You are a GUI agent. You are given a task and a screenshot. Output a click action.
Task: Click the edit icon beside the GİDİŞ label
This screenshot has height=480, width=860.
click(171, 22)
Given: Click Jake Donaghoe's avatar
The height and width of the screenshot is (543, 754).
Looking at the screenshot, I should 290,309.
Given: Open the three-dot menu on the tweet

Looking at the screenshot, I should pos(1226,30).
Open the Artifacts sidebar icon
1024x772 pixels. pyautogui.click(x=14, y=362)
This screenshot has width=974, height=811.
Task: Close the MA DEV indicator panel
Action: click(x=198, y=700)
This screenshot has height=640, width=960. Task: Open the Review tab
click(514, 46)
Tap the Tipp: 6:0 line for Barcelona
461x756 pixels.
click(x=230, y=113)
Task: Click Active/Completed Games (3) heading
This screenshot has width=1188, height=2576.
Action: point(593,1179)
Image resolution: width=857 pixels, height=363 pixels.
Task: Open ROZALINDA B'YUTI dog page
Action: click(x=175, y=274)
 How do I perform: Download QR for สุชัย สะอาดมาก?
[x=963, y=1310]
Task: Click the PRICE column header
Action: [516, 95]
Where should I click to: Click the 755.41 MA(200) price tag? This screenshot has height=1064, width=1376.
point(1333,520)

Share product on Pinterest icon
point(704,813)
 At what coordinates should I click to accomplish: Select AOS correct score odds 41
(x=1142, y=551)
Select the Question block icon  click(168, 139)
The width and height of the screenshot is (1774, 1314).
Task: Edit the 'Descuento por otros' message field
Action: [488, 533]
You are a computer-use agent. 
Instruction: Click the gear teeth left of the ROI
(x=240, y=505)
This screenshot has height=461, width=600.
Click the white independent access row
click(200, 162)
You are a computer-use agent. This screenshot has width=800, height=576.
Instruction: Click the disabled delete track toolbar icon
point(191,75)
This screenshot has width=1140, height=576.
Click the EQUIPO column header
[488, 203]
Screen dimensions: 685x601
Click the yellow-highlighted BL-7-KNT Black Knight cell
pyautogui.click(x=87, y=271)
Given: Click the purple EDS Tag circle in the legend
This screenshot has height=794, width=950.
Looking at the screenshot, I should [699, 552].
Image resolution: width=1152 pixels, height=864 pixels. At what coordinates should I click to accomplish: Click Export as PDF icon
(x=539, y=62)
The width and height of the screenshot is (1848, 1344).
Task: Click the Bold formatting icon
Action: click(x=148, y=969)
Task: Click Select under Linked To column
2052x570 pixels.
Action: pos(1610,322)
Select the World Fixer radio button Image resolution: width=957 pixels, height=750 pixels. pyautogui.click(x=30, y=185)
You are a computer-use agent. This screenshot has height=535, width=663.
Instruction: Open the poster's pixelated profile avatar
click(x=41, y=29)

_____

▸ **DIRECTIONS**: The expected answer is a copy of each line above containing "agent".

▸ **WRITTEN REPLY**:
You are a GUI agent. You are given a task and a screenshot. Output a click action.
You are a computer-use agent. 
You are a computer-use agent. This screenshot has width=800, height=576.
You are a computer-use agent. This screenshot has height=535, width=663.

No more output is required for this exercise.